About this task:
Scan the lines below for the string "computer". Reply with how many match, and no other words.

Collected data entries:
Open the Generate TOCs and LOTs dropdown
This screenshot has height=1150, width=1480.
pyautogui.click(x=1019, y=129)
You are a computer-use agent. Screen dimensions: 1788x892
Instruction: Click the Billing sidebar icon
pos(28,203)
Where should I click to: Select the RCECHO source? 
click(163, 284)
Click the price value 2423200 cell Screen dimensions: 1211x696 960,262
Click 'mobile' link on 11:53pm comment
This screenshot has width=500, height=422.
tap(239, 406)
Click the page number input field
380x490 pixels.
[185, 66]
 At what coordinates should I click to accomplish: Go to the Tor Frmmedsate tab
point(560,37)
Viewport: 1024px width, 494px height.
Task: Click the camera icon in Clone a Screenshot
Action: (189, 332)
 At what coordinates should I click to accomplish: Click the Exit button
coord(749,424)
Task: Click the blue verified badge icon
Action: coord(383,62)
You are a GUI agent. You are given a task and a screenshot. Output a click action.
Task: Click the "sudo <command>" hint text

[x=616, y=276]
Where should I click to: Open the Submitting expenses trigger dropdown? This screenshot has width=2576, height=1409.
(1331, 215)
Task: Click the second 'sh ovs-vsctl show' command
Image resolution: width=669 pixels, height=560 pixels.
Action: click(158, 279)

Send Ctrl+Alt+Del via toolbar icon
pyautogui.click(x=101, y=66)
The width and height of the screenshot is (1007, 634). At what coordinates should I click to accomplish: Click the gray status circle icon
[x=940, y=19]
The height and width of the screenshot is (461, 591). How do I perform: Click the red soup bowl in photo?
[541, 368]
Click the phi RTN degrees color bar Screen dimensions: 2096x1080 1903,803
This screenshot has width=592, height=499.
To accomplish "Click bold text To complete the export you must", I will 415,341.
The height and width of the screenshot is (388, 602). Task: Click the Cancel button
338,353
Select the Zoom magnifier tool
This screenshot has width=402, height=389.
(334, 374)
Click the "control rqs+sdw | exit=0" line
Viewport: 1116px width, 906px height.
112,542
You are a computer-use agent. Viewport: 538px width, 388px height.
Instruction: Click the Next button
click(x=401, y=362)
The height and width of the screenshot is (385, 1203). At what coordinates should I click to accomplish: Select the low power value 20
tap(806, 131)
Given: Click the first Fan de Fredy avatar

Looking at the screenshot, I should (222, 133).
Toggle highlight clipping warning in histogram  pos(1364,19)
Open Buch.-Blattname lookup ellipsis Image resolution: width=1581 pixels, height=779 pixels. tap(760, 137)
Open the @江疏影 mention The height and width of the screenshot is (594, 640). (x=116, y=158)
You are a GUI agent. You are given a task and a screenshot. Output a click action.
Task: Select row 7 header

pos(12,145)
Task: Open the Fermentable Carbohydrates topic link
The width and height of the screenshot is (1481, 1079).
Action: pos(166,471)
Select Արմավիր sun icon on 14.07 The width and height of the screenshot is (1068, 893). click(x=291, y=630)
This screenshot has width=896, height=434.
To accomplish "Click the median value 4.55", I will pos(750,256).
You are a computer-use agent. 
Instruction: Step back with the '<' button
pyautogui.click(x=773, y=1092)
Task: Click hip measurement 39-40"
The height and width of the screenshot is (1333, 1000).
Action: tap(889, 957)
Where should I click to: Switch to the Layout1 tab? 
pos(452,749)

Response to the exercise:
3